■ **Task objective**:
Repeat the lines of the data exactly, from the first one through the one that contains "Screen dimensions: 1219x637".

■ **Exercise data**:
↓↓↓
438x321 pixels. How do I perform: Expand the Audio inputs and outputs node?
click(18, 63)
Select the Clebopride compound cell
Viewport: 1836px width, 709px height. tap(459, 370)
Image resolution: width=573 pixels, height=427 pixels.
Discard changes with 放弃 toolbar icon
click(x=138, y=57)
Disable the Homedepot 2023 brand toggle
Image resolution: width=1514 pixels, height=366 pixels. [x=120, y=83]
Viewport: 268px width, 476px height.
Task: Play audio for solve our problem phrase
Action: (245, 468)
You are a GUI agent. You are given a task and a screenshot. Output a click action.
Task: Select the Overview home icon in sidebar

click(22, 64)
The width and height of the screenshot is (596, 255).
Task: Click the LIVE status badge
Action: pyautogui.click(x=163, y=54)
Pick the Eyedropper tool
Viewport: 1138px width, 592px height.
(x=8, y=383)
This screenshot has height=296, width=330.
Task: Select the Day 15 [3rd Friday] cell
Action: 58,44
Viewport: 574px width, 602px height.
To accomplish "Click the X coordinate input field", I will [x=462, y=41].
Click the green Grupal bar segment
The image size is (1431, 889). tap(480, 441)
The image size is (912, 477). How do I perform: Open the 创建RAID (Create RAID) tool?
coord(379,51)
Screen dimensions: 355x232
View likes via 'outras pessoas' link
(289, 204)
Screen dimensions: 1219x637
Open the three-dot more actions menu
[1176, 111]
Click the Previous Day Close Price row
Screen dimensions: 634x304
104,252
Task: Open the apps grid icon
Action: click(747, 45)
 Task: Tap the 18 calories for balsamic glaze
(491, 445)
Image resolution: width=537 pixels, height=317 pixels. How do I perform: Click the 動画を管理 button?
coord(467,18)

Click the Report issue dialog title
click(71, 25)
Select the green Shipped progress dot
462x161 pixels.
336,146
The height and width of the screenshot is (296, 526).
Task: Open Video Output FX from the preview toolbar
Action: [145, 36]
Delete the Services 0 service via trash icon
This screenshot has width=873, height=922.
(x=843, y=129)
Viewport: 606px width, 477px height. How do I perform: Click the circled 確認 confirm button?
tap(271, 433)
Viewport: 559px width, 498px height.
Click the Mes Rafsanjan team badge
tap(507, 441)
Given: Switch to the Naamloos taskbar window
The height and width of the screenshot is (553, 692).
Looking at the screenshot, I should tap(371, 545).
↑↑↑
■ **Solution for this problem**:
438x321 pixels. How do I perform: Expand the Audio inputs and outputs node?
click(18, 63)
Select the Clebopride compound cell
Viewport: 1836px width, 709px height. tap(459, 370)
Image resolution: width=573 pixels, height=427 pixels.
Discard changes with 放弃 toolbar icon
click(x=138, y=57)
Disable the Homedepot 2023 brand toggle
Image resolution: width=1514 pixels, height=366 pixels. [x=120, y=83]
Viewport: 268px width, 476px height.
Task: Play audio for solve our problem phrase
Action: (245, 468)
You are a GUI agent. You are given a task and a screenshot. Output a click action.
Task: Select the Overview home icon in sidebar

click(22, 64)
The width and height of the screenshot is (596, 255).
Task: Click the LIVE status badge
Action: pyautogui.click(x=163, y=54)
Pick the Eyedropper tool
Viewport: 1138px width, 592px height.
(x=8, y=383)
This screenshot has height=296, width=330.
Task: Select the Day 15 [3rd Friday] cell
Action: 58,44
Viewport: 574px width, 602px height.
To accomplish "Click the X coordinate input field", I will [x=462, y=41].
Click the green Grupal bar segment
The image size is (1431, 889). tap(480, 441)
The image size is (912, 477). How do I perform: Open the 创建RAID (Create RAID) tool?
coord(379,51)
Screen dimensions: 355x232
View likes via 'outras pessoas' link
(289, 204)
Screen dimensions: 1219x637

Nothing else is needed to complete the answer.